Unlocked Coffee Roasters: A Pandemic Survival Story

Unlocked Coffee Roasters

Starting a small business is never easy. But opening two months prior to a pandemic? There’s no playbook for that.

“It’s a story that I start right there in March, the second week of March, when everything was shut down,” says co-owner Andres Camargo. “So literally, we’re opening this second week of March when everything started, and we had to rethink and redo everything we could possibly do to keep this a business alive.”

When Camargo and his partner Rocio Salazar opened Unlocked Coffee Roasters in 2020, people were at home — timid to go out, but desperate for human connection and warmth.

“In the middle of that adversity and bad times, we were still here, open, serving coffee and with a happy face,” Camargo says. “It was like the personal touch because the event we, as humanity, were facing. So, the kindness and friendship and smiling faces made the difference from the community.”

During the COVID lockdown, Unlocked handed out free coffee. When the world re-opened, they provided a safe space, to welcome the community back in.

“We are celebrating our second anniversary of the coffee shop itself, surviving from the pandemic. We are celebrating that we are still alive,” says Salazar, founder, business manager and marketer.

Their kindness, happiness, optimism, and amazing coffee have allowed to them to nor only survive but also thrive. In 2023 they are expanding operations. They have a new, larger, more powerful roaster and are diversifying their supply chain.

“Thriving. Yeah, no doubt about it,” Camargo says, “I think people in Greenville are different than any other around the United States. Just thinking about how people are passionate about supporting local, enjoying a local coffee shop, going to a local restaurant. If this happened in a different city or state, I don’t know if we’ll be able to make it, to be honest.”

Salazar and Camargo are staying true to their mission of supporting individual farmers in their home country of Colombia and are changing the world from Greenville.

“We are supporting a farmer that it’s located in the state that we are from so he can improve his coffee facilities, like the drying stations. So better coffee can be produced in his farm. This special farmer, his name is Jason Trujillo,” Salazar says. “We didn’t wait until we were big enough to support others. We started from the beginning,” Camargo added.

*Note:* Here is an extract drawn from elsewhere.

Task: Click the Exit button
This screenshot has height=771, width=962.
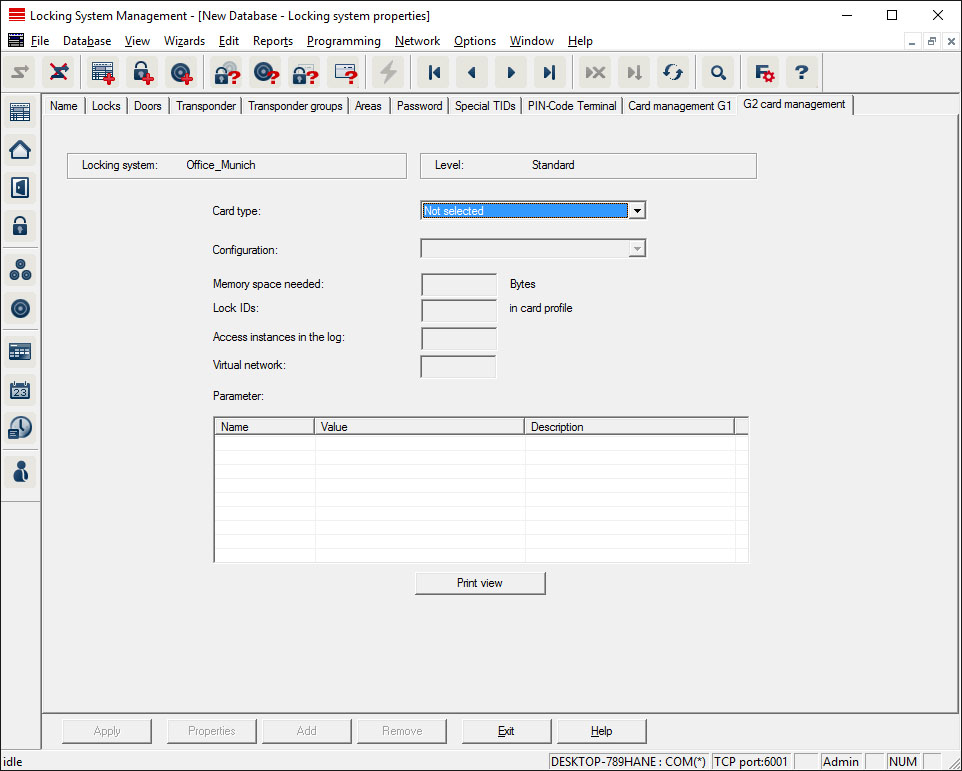Action: click(506, 731)
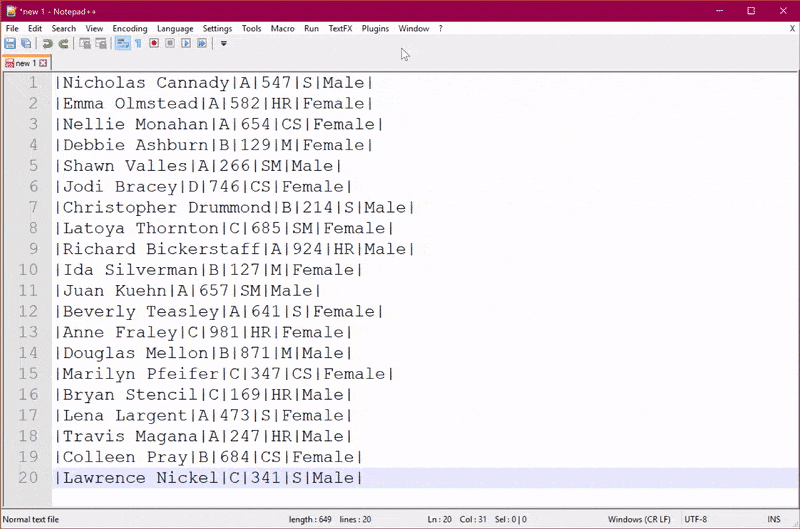Run macro multiple times icon

point(202,44)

Camargo and Salazar say they have been welcomed, supported and encouraged here in Greenville.

“I think it’s a feeling of like being part of the family. I believe that you can summarize it that way because people think as brothers and sisters. So that’s what we have received from Greenville. Yeah, we are part of the family,” Salazar says.

Camargo says despite the cultural differences and their accent, they have always felt like part of the Greenville community. Perhaps, she suggests, it’s the universal language they speak.

“It’s like a language, right? You go Europe, you go to Colombia, you go South America, you go Central America, you come to United States, meetings are around coffee. You know, a lot of things happen around coffee.”